◆ DO THIS ◆
Keep writing the guide to LSAT logical reasoning tips, picking up right after its last sentence.

### READING PASSAGE

1. ID the Question Type

Before you can decide on your approach to a question, you need to understand what type of question you’re facing. Each type of question has a slightly different approach. All will require you to analyze facts being presented and arguments being made. You should become familiar with the different types of questions on the logical reasoning section.

If you can identify the question type, you’ll know exactly what you need to do to execute the task. For example, if you’re asked to strengthen an argument, you’ll know that this is a “strengthen question.” You’ll also know that strengthen questions should be approached by strengthening the premises of an argument to better support the conclusion. If you’re asked to explain contradictory facts, you’ll know that you’re being asked a paradox question. You’ll also know that these questions should be analyzed by looking for flaws in assumptions made about the facts. See the list of logical reasoning question types here

2. ID the Premise and Conclusion

You should read the entire argument carefully. That said, the beginning and end of the argument will be the most important aspects when you’re trying to understand what is being said. The premise of the argument will explain the facts that are being argued; the conclusion is an opinion drawn from the facts provided in the premise.

In order to approach an argument, you need to understand the relationship that exists between the premise and the conclusion. The premise lays out the facts of the argument. The conclusion affords an opinion. You might be asked to find a flaw in the conclusion based on the reasoning in the premise. Alternatively, you might be asked to strengthen the conclusion by clarifying logical leaps made in the premise. Your first step to any logical reasoning question should be to identify the premise and the conclusion.

3. Circle Words of Importance

There are a number of important keywords in questions on the Logical Reasoning section. Words like “few,” “some,” and “except” should always be identified and circled. These words are nearly always important to the correct answer for the question. This is among one of the most important LSAT Logical Reasoning tips!

######
### RECORDS PROVIDED

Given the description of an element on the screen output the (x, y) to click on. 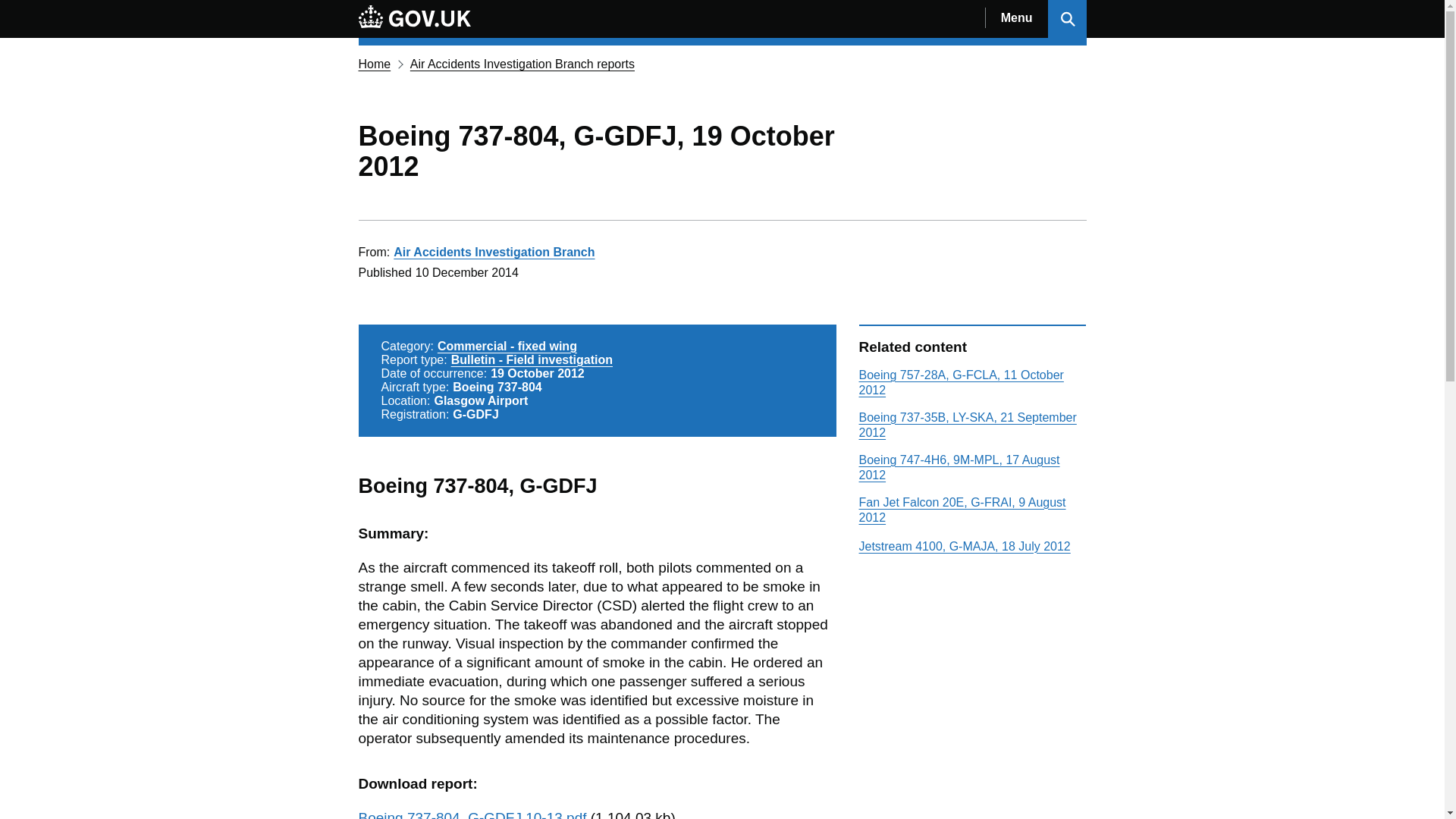
Bulletin - Field investigation (531, 359)
Menu (1016, 18)
Fan Jet Falcon 20E, G-FRAI, 9 August 2012 (962, 510)
GOV.UK (414, 18)
Commercial - fixed wing (507, 345)
Boeing 737-35B, LY-SKA, 21 September 2012 (967, 424)
Air Accidents Investigation Branch (493, 251)
Air Accidents Investigation Branch reports (522, 63)
Home (374, 63)
Boeing 737-804, G-GDFJ 10-13.pdf (472, 814)
Given the description of an element on the screen output the (x, y) to click on. 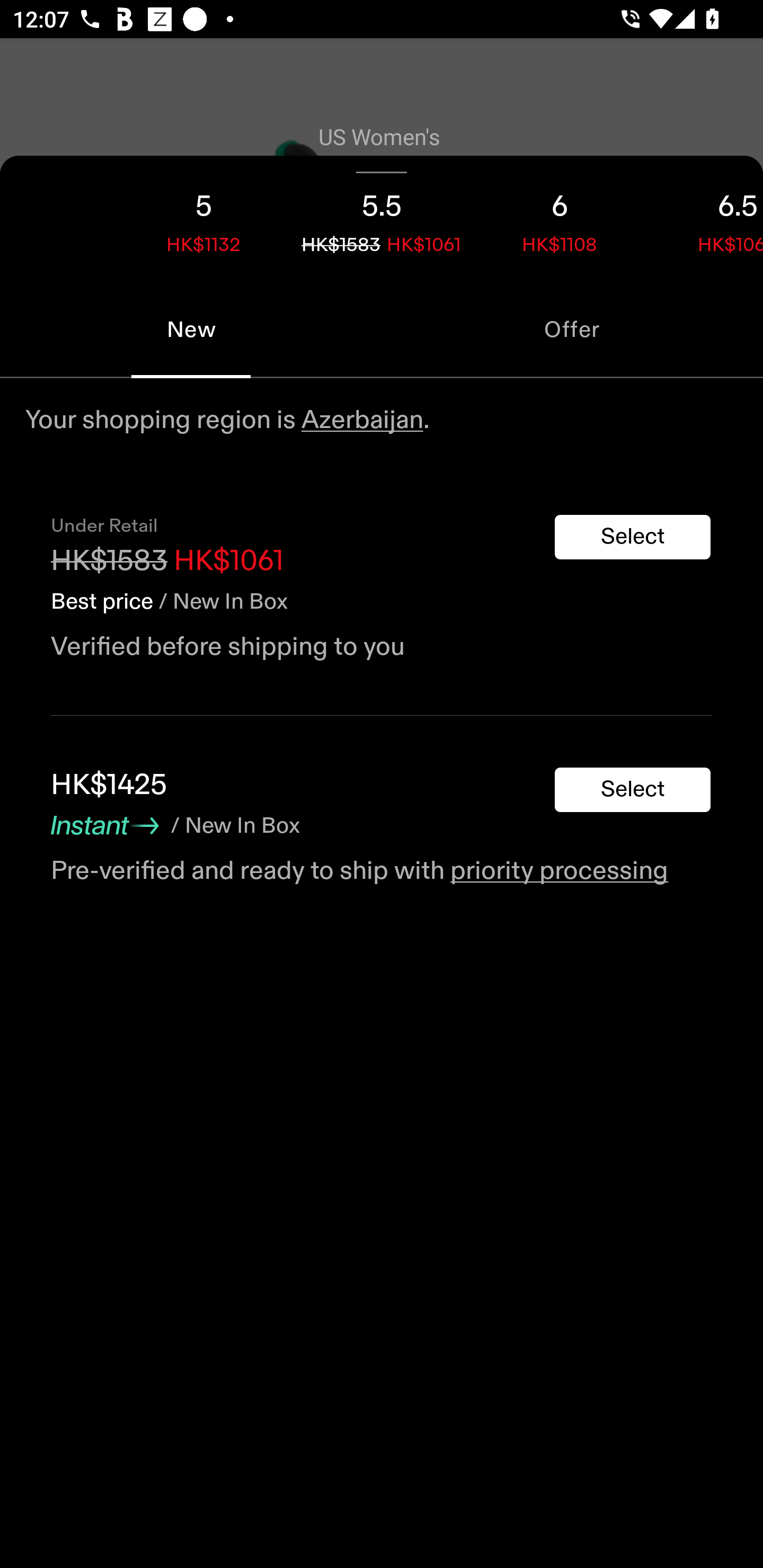
5 HK$1132 (203, 218)
5.5 HK$1583 HK$1061 (381, 218)
6 HK$1108 (559, 218)
6.5 HK$1068 (705, 218)
Offer (572, 329)
Select (632, 536)
HK$1425 (109, 785)
Select (632, 789)
Given the description of an element on the screen output the (x, y) to click on. 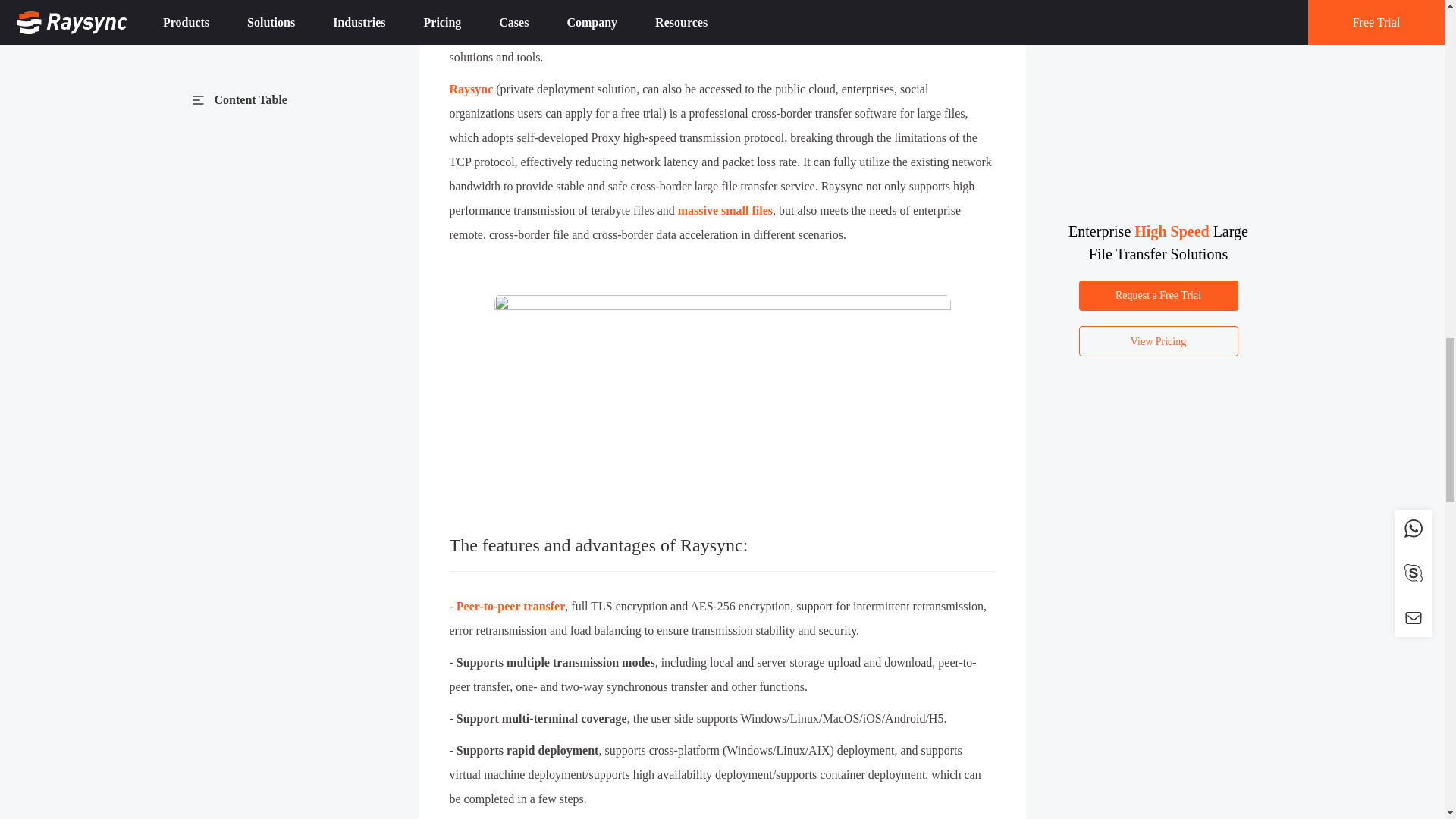
Peer-to-peer transfer (510, 605)
Raysync (470, 88)
massive small files (725, 210)
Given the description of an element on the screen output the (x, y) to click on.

######

◆ RESPONSE TO THIS TASK ◆
Some arguments may draw conclusions about all cases based on the actions of a few people. Also, some arguments might outline exceptions that weaken the strength of their own premise. You should be on the lookout for anything that isn’t an absolute or seems to contradict the overall premise of the argument. The type of question you’re answering will determine what you should do with this information.

4. Prephrase the Correct Answer

Before you look at the answer choices, you should predict what the correct answer will be. Many students read the answers before they read the argument. This can be detrimental to your critical thinking capability, as wrong answers can lead you astray in your own thought processes.

It’s best to read the argument before you read any of the potential answers. Then, analyze what type of question you’re being asked. Without looking at the answer choices, you should decide what the correct answer is. Only after you’re sure of yourself should you select your answer.

Prephrasing can be done by following three simple steps. First, write down the argument’s conclusion and the reasoning behind the conclusion. Second, reread the argument to make sure you haven’t missed anything. Third, consider reasons that the argument might be incorrect. All of this should be done before you read the potential answers.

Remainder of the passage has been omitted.